Collection: La vie entre

De 23 juillet 2026 à 12 septembre 2026

L’exposition est portée par les mondes végétaux suspendus d’Isabelle Parson. Ses photographies, prises dans des serres abandonnées, révèlent des espaces où la vie persiste même en s’éteignant. Feuilles tombantes, insectes immobiles, humidité suspendue dans l’air — chaque image habite un état entre l’être et le disparaître. Dans ces lieux de lente décomposition, la lumière devient une substance vivante, et le monde végétal semble planer en équilibre fragile. Parson établit la profondeur existentielle qui imprègne l’exposition — une gravité tranquille où la vie et le déclin coexistent en tension.

Vanessa Yanow prolonge cette gravité dans le royaume du corps. Ses assemblages textiles — manches, gants, architectures douces — évoquent des gestes fantomatiques, des bras qui tendent, tiennent ou témoignent d’une absence. Le toucher devient un langage, un lien invisible, une mémoire contenue dans la matière. Ses œuvres incarnent la présence du corps là où il n’est plus, une extension corporelle du seuil existentiel ouvert par Parson.

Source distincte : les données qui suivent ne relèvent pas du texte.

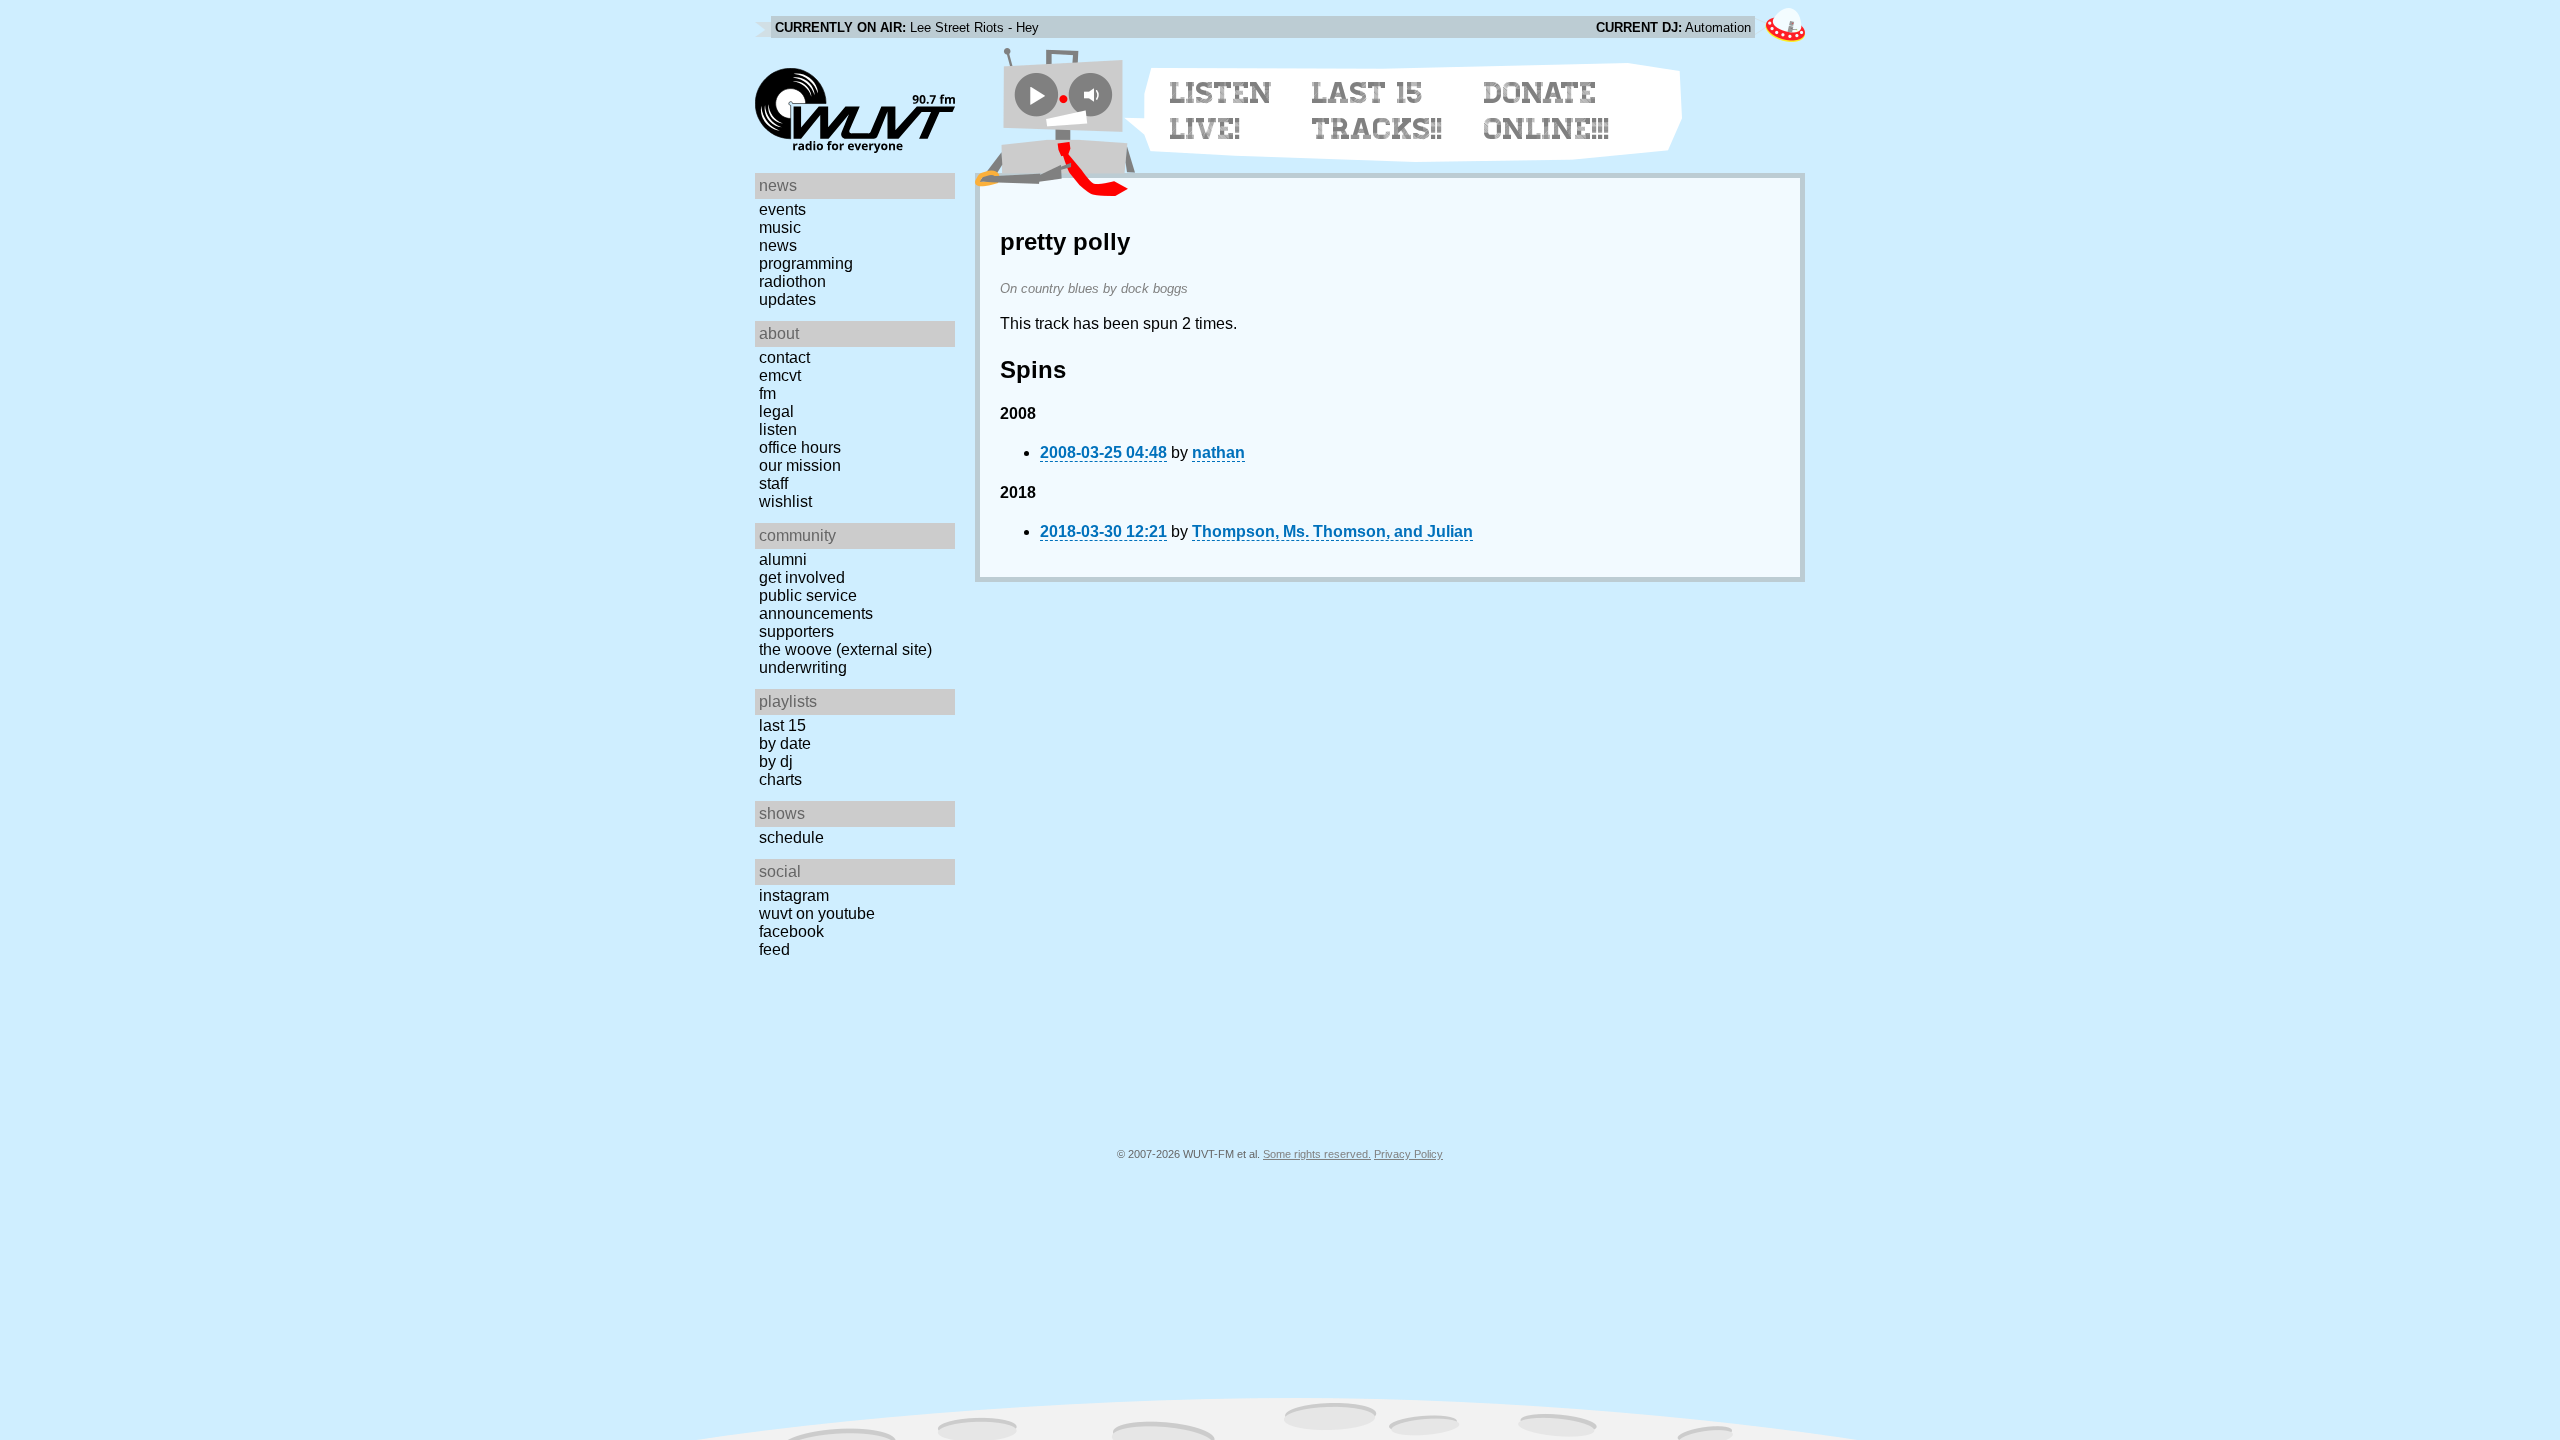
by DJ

Carolina Magis Weinberg explore le temps lui-même comme un état liminal. Ses confettis — attrapés en pleine chute, incrustés dans la matière ou réimaginés à travers l’image — habitent le moment précis entre l’ascension et la descente. Ils capturent l’éclat de la fête : la vibration d’un instant qui s’estompe, la couleur qui s’attarde, la joie qui devient souvenir. Dans ses œuvres, le temps se suspend, comme si chaque fragment refusait de toucher le sol.

Hea R. Kim apporte une dimension fantastique et ludique à la constellation. Ses formes hybrides en céramique — mi-créature, mi-ornement, mi-mythe — jouent avec l’héritage, la transformation et l’humour. Elles habitent un espace où la tradition est réinventée, où l’identité devient un corps en métamorphose. Dans leur étrange joie, ces sculptures ouvrent un seuil où le réel et l’imaginaire se rencontrent.

Ensemble, les quatre artistes tracent un continuum de transformation : existentiel, corporel, temporel, mythique. Elles révèlent comment les corps — humain, végétal, textile, festif ou hybride — prennent forme à travers la vulnérabilité et la porosité du monde matériel. L’exposition invite les visiteurs à habiter ces espaces liminaux où la matière écoute, les gestes persistent, le temps se suspend et les formes se réinventent.

Et quand le regard revient sur Parson, quelque chose demeure : une lumière tremblante, un souffle retenu, un monde qui continue d’exister dans l’entre-deux.